Extracted material:
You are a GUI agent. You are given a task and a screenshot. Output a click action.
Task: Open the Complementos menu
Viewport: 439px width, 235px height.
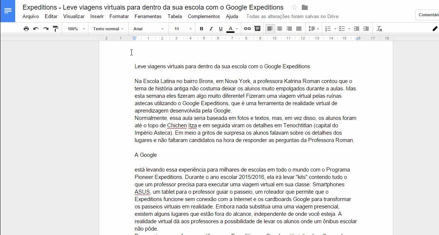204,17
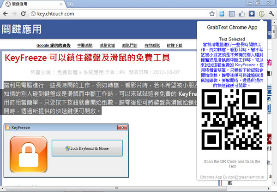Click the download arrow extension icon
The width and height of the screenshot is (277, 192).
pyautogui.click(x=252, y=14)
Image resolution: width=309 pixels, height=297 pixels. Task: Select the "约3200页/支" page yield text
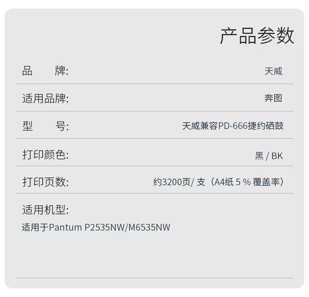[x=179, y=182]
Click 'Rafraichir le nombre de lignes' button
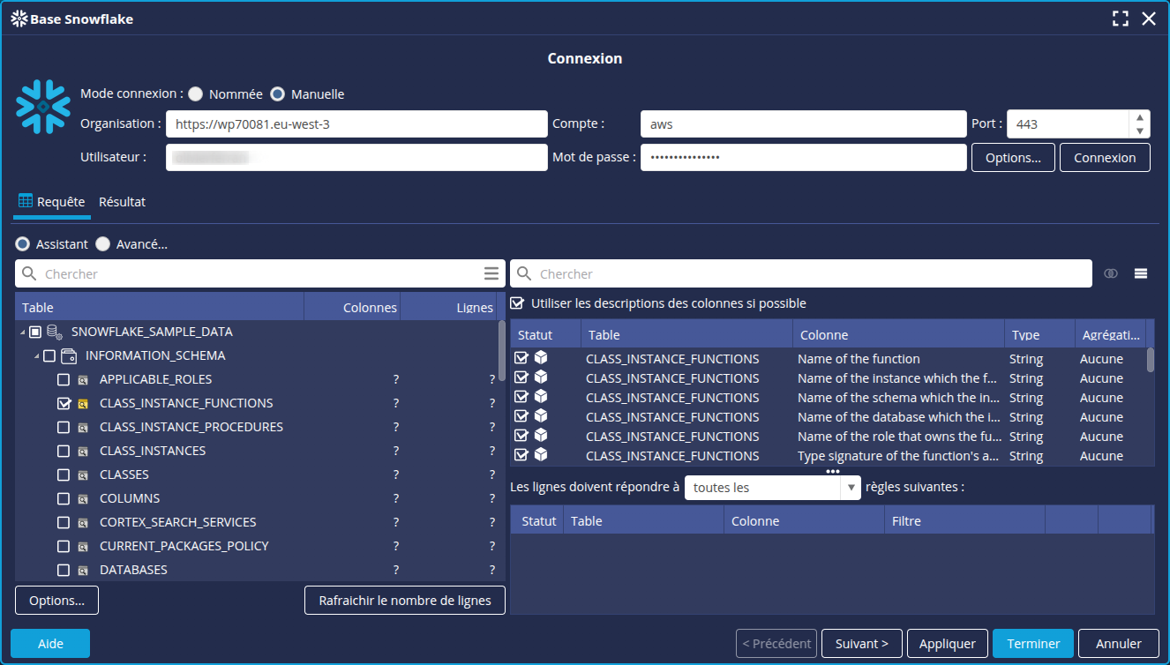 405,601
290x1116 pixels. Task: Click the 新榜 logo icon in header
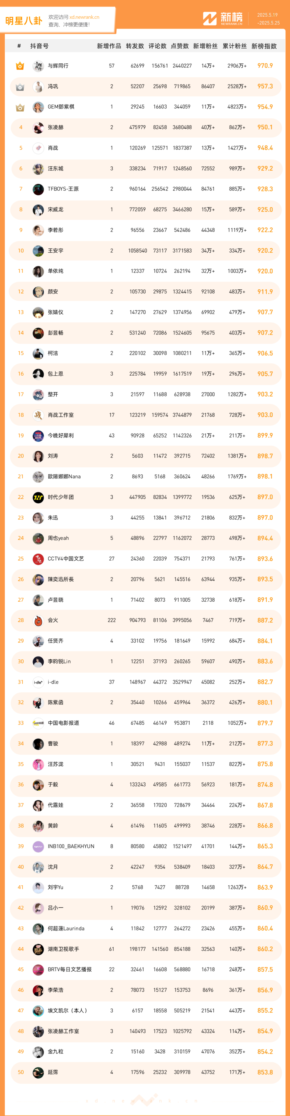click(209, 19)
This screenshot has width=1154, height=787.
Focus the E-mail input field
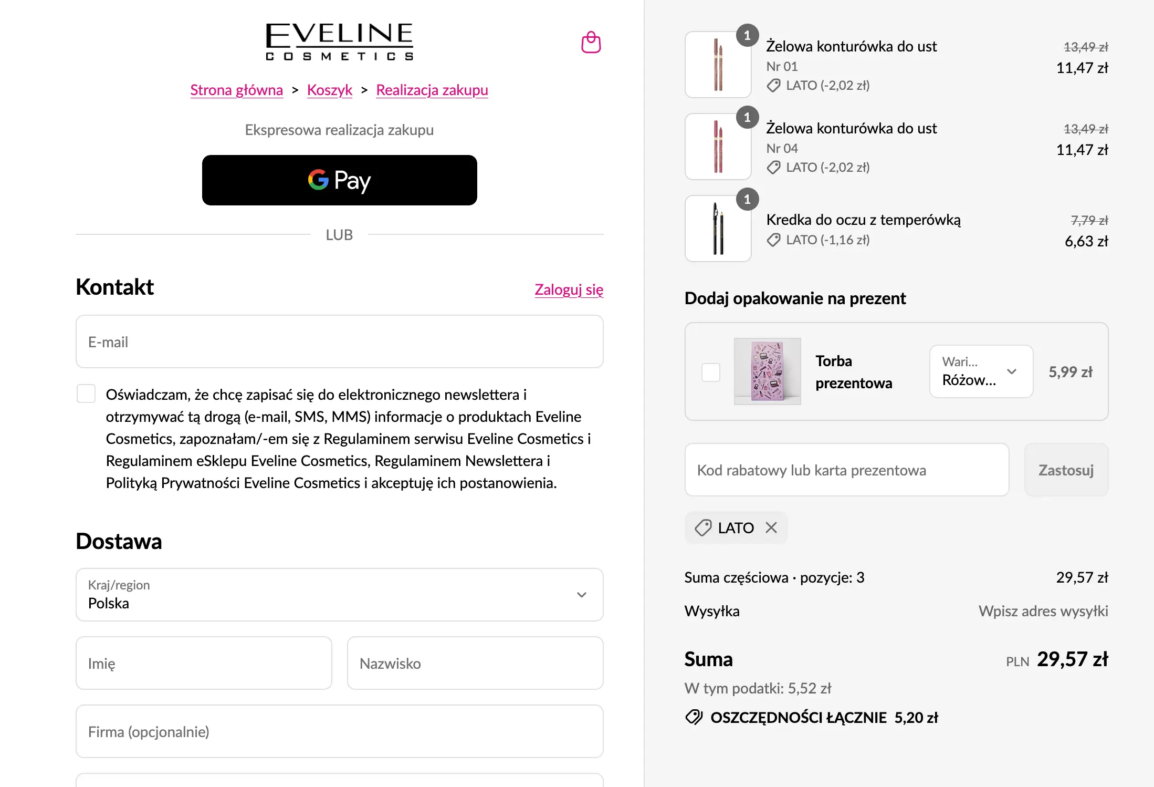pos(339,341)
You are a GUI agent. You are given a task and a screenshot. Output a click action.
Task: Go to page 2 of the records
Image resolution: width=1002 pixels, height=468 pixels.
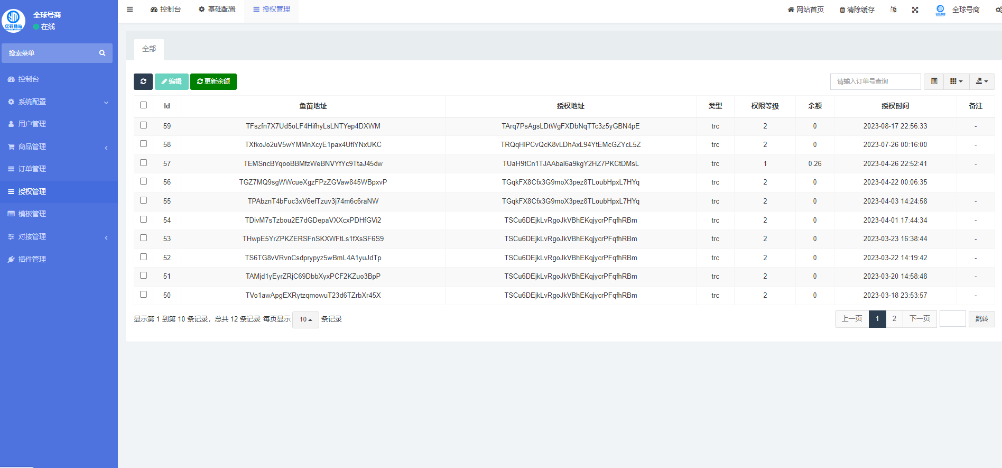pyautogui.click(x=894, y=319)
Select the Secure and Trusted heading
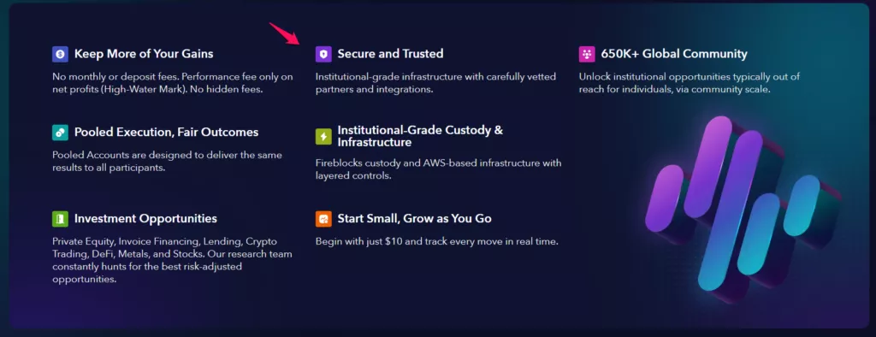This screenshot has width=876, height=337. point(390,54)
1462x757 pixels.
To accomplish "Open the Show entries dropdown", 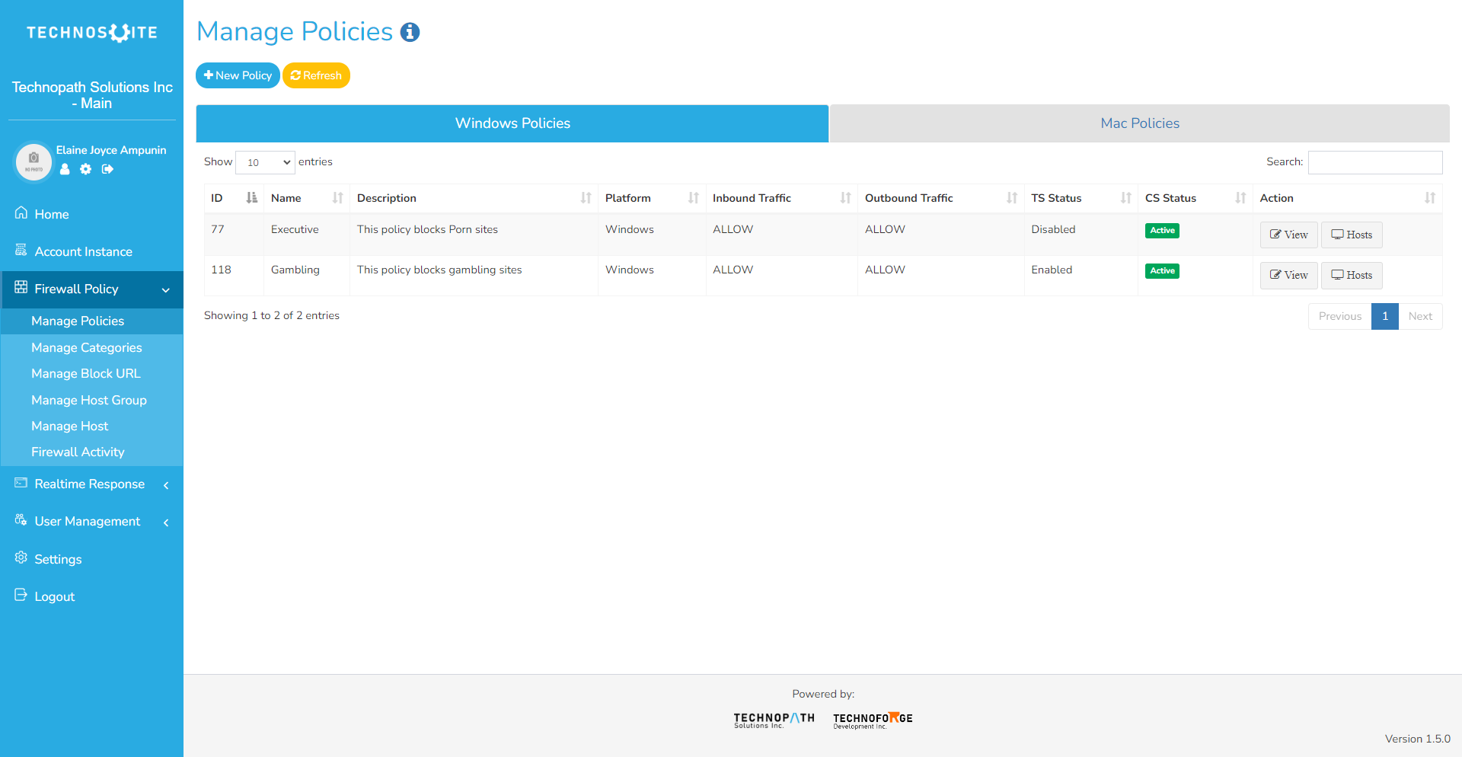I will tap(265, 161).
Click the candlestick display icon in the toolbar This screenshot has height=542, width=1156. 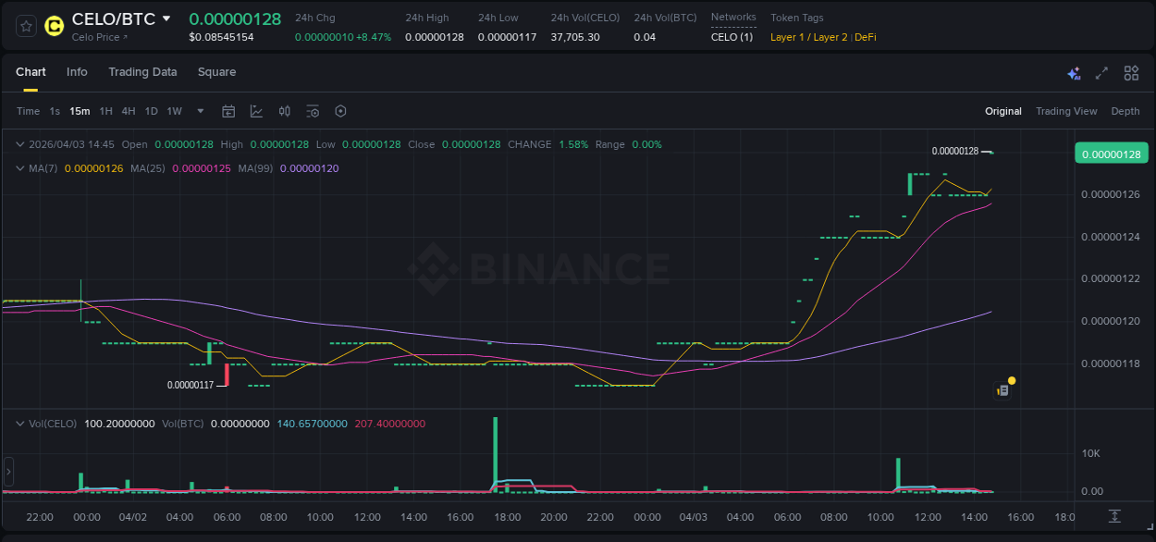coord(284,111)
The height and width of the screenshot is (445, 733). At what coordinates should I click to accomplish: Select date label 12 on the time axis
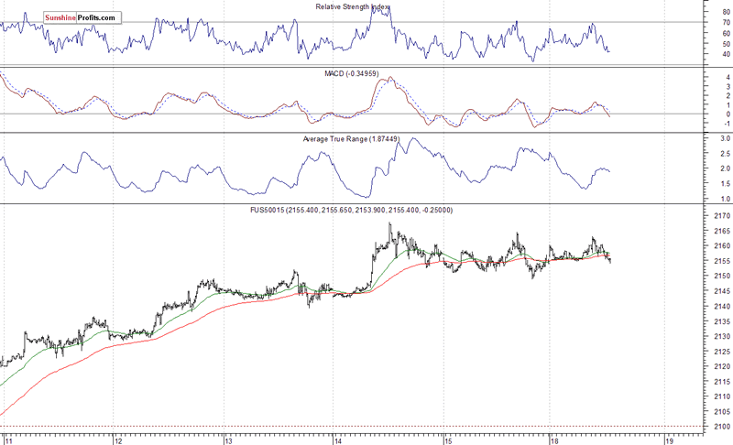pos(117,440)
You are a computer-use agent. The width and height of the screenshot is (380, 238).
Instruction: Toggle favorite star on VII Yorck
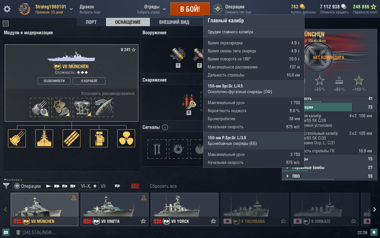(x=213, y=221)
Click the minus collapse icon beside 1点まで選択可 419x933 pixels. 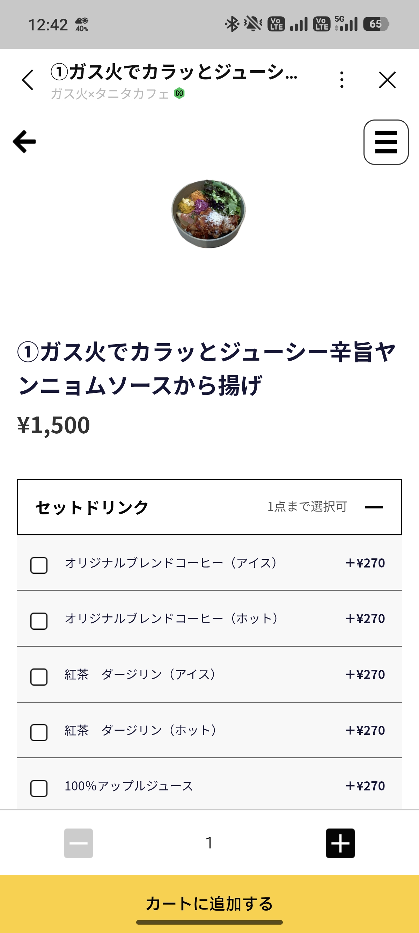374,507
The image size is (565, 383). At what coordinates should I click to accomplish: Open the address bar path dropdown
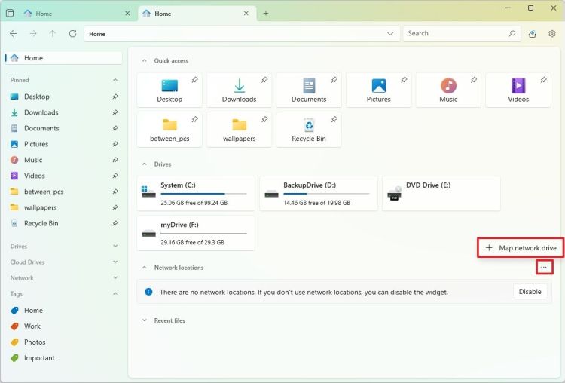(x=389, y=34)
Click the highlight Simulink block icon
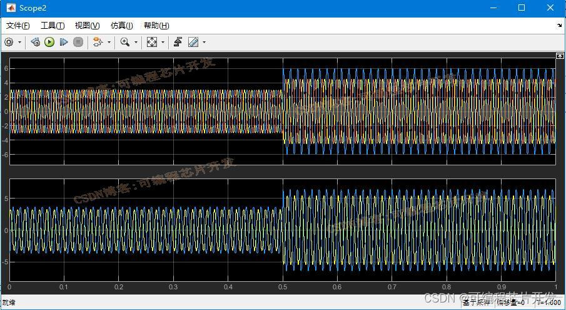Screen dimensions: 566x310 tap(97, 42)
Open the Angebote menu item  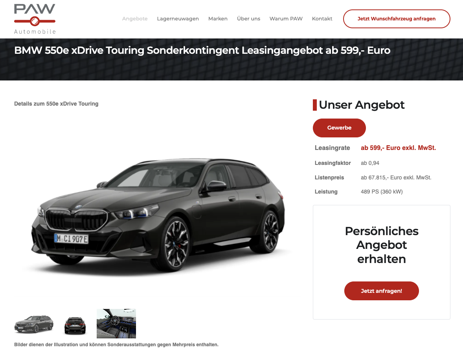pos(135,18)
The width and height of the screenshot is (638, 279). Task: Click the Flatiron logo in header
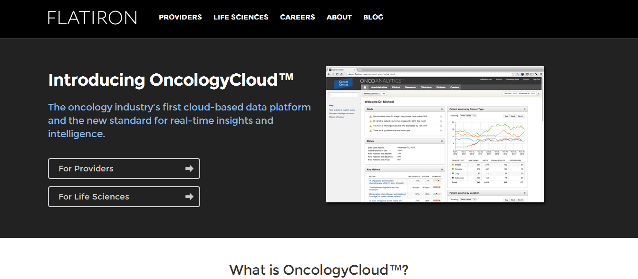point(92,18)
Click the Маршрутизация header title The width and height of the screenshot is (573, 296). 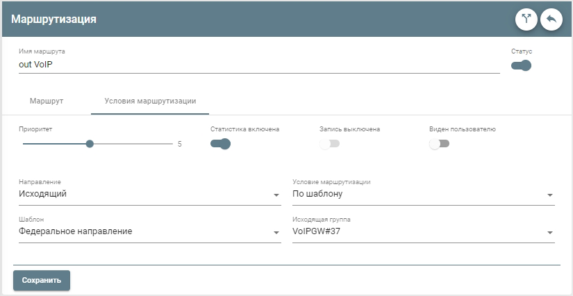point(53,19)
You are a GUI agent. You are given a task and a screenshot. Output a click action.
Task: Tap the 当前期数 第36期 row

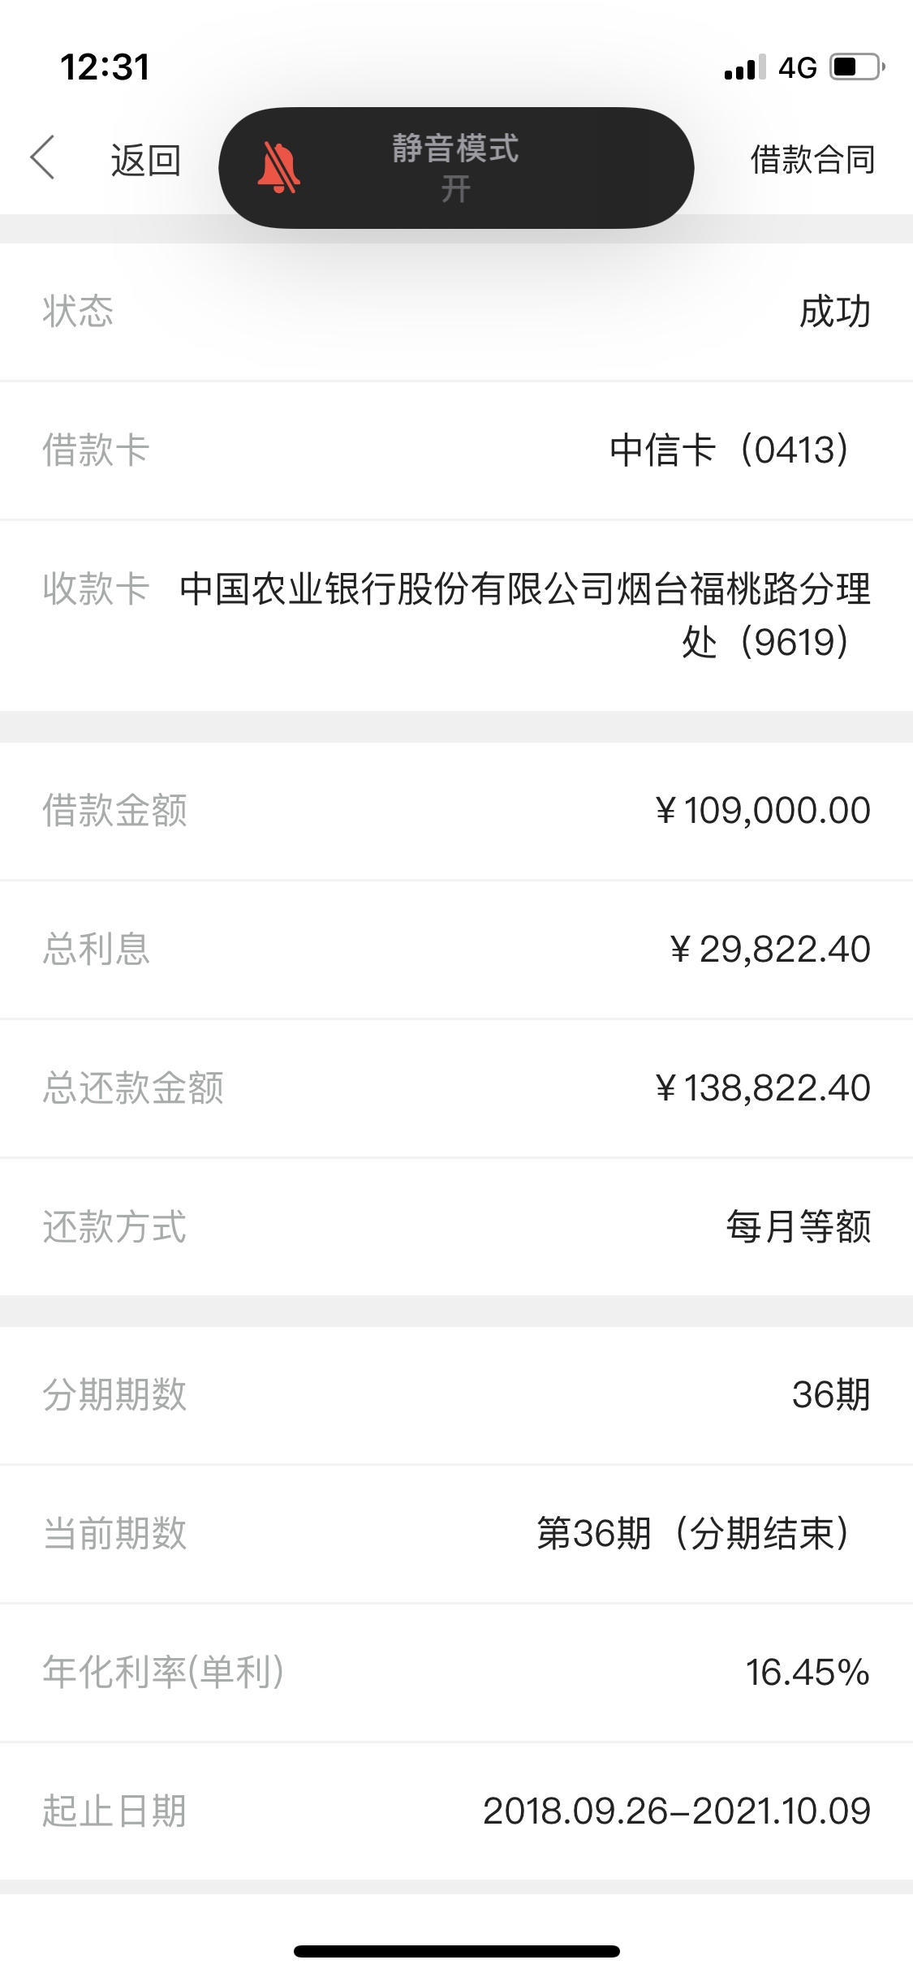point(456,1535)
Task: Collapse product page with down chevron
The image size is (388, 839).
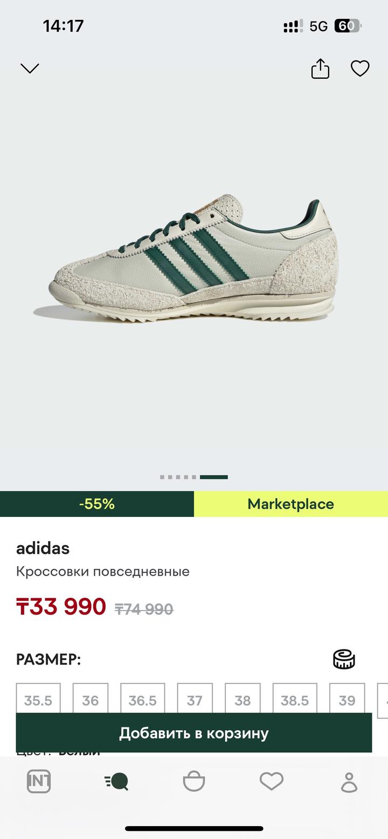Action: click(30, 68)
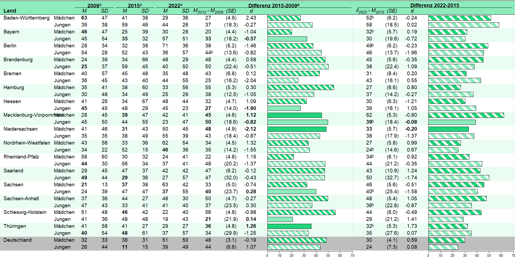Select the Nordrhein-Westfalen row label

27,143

Requirements: Reproduce the records verbatim from the line containing "Task: Collapse product page with down chevron" through the end of the records, including both of those lines. Omit the pictures from your answer.

Output of the task:
Task: Collapse product page with down chevron
The image size is (388, 839).
Action: click(30, 68)
Select the Nordrhein-Westfalen row label

27,143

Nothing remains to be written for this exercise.